(Saved entries)
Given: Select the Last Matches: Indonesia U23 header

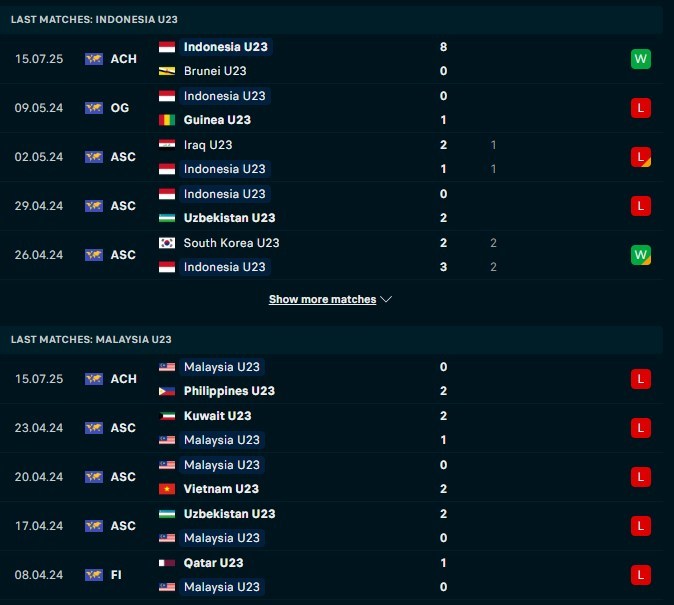Looking at the screenshot, I should pyautogui.click(x=94, y=19).
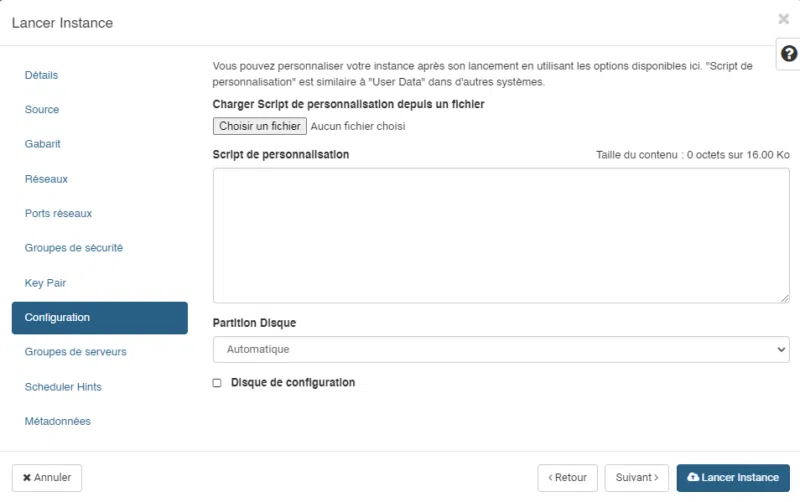Open the Partition Disque dropdown
This screenshot has height=502, width=800.
click(x=501, y=349)
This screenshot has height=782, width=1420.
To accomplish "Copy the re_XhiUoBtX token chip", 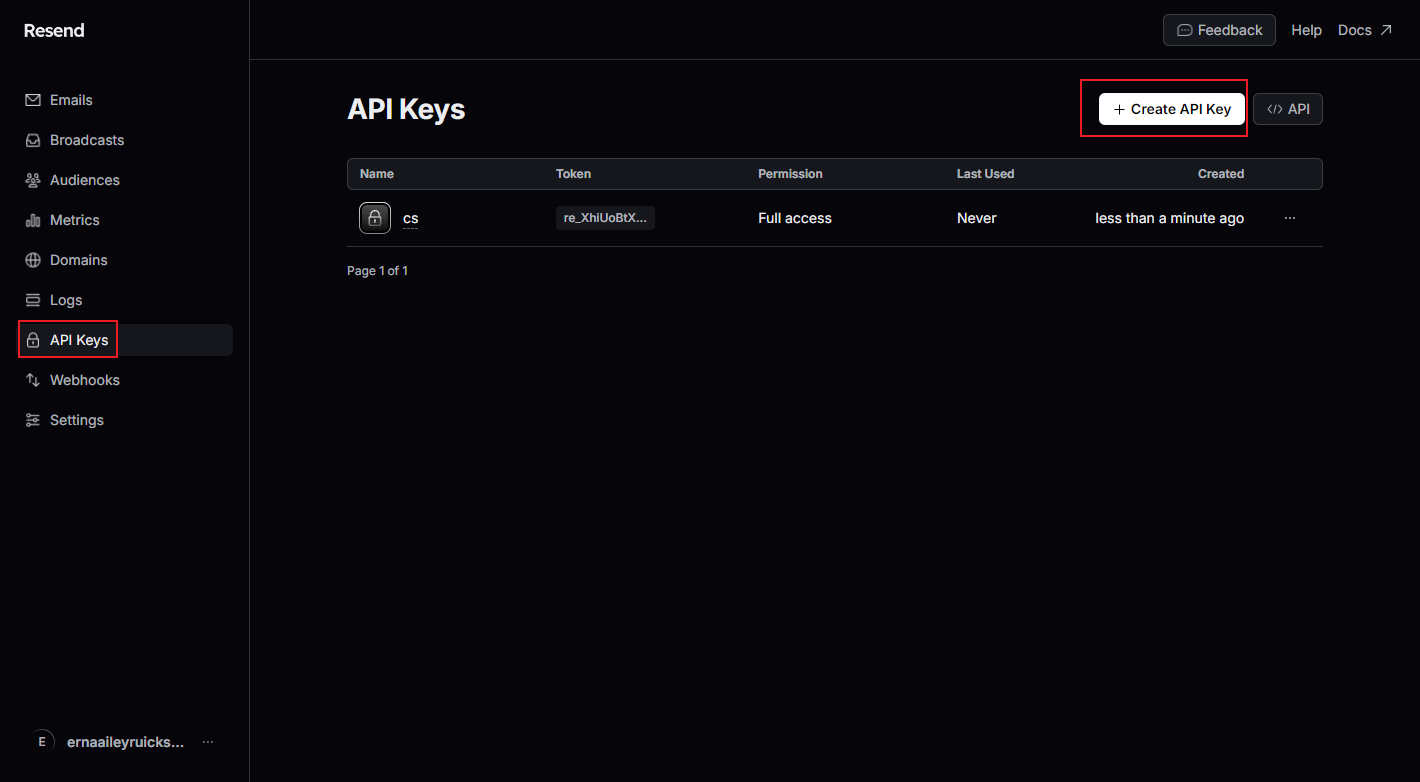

Goal of the exercise
What you return must match the data above exactly, with no images included.

Solved problem
Given: Select the Last Matches: Indonesia U23 header

Looking at the screenshot, I should pyautogui.click(x=94, y=19).
Open the Partition Disque dropdown
This screenshot has height=502, width=800.
click(x=501, y=349)
This screenshot has height=782, width=1420.
To accomplish "Copy the re_XhiUoBtX token chip", 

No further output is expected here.